*** Provided information ***
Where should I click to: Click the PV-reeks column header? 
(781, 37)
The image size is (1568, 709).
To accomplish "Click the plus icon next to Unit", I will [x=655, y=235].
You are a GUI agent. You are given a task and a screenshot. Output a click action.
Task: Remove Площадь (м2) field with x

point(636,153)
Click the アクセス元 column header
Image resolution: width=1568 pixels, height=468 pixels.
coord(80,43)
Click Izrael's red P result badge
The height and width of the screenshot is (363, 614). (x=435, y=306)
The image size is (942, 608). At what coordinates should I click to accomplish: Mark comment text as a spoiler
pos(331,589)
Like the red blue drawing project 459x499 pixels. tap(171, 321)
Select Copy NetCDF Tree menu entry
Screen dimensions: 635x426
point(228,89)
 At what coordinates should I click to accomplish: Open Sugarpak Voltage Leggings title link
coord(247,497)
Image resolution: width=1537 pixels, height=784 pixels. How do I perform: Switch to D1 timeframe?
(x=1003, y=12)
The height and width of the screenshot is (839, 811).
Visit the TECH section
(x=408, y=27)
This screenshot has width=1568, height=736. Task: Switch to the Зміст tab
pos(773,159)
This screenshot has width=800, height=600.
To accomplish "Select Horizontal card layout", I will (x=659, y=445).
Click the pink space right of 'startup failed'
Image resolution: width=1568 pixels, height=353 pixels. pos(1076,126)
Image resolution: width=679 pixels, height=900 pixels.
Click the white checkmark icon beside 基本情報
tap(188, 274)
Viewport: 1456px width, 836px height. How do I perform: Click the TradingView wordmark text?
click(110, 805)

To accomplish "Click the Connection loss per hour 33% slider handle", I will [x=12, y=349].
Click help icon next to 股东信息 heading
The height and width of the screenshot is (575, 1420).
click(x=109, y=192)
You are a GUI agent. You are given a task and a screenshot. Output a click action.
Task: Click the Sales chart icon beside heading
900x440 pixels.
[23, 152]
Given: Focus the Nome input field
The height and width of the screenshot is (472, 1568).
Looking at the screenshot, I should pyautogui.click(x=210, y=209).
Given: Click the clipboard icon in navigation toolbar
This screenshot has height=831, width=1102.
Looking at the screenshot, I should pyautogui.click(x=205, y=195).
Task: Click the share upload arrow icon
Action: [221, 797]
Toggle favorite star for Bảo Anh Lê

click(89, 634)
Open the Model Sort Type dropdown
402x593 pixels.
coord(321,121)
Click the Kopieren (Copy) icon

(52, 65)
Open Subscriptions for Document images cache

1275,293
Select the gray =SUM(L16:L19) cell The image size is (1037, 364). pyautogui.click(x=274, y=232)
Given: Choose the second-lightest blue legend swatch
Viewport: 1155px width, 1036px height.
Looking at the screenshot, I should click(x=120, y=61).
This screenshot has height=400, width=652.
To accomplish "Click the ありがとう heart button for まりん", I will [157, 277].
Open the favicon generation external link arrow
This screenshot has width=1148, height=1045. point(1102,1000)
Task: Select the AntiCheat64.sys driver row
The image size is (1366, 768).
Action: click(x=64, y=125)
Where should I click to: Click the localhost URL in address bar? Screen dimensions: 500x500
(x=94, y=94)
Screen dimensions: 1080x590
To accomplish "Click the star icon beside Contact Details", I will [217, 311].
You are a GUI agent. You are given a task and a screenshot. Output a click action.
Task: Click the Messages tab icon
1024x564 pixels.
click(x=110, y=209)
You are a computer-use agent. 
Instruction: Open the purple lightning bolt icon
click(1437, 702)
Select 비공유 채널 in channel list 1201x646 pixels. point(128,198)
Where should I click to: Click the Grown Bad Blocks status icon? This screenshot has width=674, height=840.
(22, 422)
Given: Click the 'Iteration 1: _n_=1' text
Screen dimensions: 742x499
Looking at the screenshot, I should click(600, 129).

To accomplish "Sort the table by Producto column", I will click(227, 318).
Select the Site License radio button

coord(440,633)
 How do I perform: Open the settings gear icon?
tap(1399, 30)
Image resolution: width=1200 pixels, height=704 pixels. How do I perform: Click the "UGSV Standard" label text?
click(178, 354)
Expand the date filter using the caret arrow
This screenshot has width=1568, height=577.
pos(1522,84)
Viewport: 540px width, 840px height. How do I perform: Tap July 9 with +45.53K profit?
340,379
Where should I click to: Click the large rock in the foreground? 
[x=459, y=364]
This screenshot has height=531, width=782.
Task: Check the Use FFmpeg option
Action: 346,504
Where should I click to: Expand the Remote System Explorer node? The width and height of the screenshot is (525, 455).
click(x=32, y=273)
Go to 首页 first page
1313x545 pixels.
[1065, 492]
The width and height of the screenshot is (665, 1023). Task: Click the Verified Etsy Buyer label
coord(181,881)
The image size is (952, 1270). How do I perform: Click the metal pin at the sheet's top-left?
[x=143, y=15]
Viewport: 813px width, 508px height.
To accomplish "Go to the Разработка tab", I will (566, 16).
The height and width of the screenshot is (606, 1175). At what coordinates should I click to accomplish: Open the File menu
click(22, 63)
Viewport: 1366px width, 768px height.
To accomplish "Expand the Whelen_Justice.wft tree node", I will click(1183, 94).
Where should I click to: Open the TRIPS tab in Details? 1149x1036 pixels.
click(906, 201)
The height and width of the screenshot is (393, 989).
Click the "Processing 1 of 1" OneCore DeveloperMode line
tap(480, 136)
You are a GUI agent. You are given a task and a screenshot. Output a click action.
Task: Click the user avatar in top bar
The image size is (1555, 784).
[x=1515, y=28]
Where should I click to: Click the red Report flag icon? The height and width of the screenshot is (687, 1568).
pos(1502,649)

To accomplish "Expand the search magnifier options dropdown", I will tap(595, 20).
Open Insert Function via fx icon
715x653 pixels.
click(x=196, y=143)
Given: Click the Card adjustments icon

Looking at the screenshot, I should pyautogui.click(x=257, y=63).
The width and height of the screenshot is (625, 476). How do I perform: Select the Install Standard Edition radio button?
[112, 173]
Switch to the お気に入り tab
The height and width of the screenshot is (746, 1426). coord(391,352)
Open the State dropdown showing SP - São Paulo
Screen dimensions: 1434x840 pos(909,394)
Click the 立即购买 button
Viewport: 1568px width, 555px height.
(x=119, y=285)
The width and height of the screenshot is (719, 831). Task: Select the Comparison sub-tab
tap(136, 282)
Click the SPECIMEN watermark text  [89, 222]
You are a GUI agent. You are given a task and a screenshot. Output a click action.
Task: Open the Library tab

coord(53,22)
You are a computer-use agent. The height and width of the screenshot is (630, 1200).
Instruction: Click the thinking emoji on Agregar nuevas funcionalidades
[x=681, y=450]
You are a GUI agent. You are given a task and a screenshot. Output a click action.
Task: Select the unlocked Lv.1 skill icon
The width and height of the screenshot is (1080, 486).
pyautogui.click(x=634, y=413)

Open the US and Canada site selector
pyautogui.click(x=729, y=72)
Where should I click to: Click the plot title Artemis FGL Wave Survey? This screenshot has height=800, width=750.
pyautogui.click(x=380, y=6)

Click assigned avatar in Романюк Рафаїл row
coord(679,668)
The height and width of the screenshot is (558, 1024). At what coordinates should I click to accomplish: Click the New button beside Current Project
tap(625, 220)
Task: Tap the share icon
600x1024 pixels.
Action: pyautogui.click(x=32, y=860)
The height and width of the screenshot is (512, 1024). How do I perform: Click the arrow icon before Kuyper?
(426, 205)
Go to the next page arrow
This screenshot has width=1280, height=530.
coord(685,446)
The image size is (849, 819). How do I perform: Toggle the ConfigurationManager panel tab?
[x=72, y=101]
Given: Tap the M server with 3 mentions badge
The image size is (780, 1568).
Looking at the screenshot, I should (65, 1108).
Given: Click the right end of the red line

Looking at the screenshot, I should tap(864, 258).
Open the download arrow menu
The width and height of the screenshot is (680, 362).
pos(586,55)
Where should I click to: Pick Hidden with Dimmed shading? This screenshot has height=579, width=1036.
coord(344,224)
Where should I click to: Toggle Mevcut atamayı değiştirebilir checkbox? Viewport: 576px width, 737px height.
*** End of Provided information ***
* Your objective *
Which of the lines above carry the string "computer"? Copy every one.

* Answer to this exercise *
You are a computer-use agent. 
You are a computer-use agent. The height and width of the screenshot is (630, 1200).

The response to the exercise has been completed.